A much better frame of reference for marketers is to ignore the measures of ROI within Google and Facebook and focus on being data-driven. Being data-driven is about keeping score of all major marketing activities such as:
· Brand and customer metrics: brand awareness such as top-of-mind, prompted/unprompted, customer churn rate, customer lifetime-value, net promoter score, revenue per customer
· Financial metrics: revenue per customer, profit per customer, average transaction value, market share
· Performance or campaign metrics: customer acquisition cost, cost-per-click, conversion rate, website bounce rate, cart abandonment rate, new customer sign-ups, media mentions, number of new blog posts, etc
· Insight metrics: attribution, A/B testing.
Here are three reasons why being data-driven is much way of thinking for today’s marketers:
· Being data-driven means that you translate marketing activities into financial results that affect the corporate bottom line. Data driven marketing helps you demonstrate how much marketing is delivering, which, in turn, can certainly help access more funds from the financial purse strings.
· Tracking your work through data means you can learn the art of what really matters: insight. There is a difference between data and insight. Data and metrics are numbers that you see in spreadsheets and are a fixed point in time. Insights describe how those numbers behave to form a trend. Insights are over time, metrics are about a point in time — in the past.
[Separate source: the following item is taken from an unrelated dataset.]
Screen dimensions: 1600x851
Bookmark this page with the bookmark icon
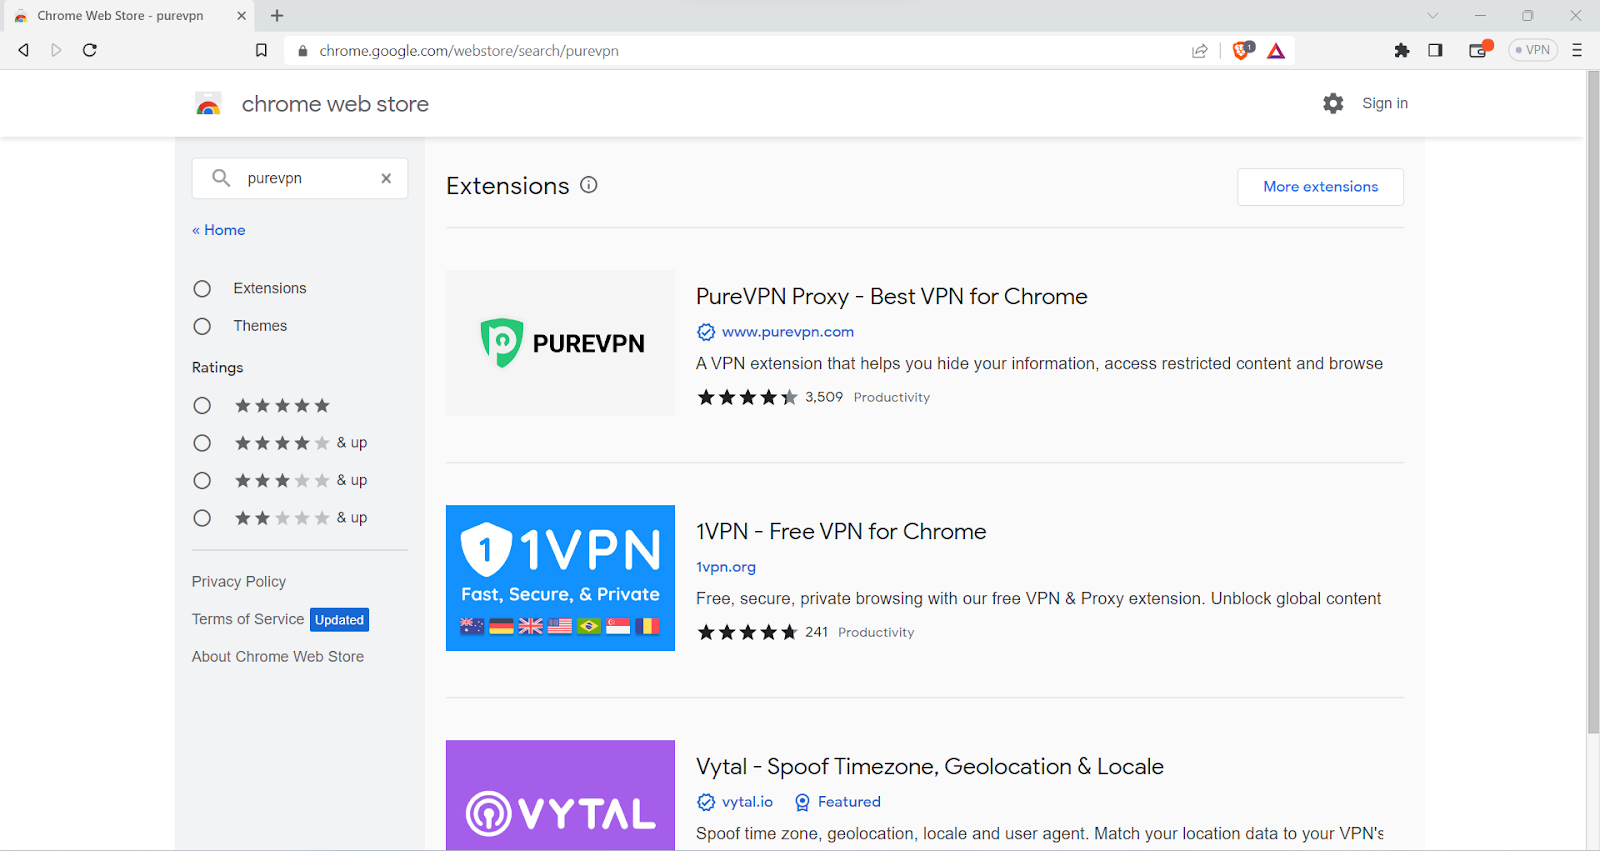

· Data enables creativity: being focused on the facts does not mean there is a ‘church and state’ divide between being data driven and being creative. There are, in fact, lots of data to prove that creativity is not just compatible with being data-driven — indeed, data can drive better creative, which in turn, significantly improves marketing effectiveness. Sometimes, we de-link creativity and marketing effective because creativity is not the language of the CFO or the board. Today, we have the data that proves creativity is a factor in driving business performance.
As Paul Dervan, author of Running With Foxes, and CMO of the Irish National Lottery points out: ‘a lot of wonderful creative starts with data — as in information. What good creatives and planners do is get under the skin of the data: they go beyond it, trying to understand the why — the motivations driving the behaviour that is turning up as data’.
The link between data and creativity has been shown over and over again by the ‘godfathers of effectiveness’, Les Binet and Peter Field. They have shown using actual data that that ‘communications models that use emotional appeal (emotional involvement, fame and ‘more complex’ models) are more likely to yield strong business results than rationally based models of persuasion’, and point out that this is in line with much historic research on the subject of emotional approaches.
Maybe it’s time to stop talking about ROI as it currently is, and create some new questions to be answered:
· How good is our data?
· Are we measuring the right thing?
· Are we asking the right questions about how effective our marketing really is?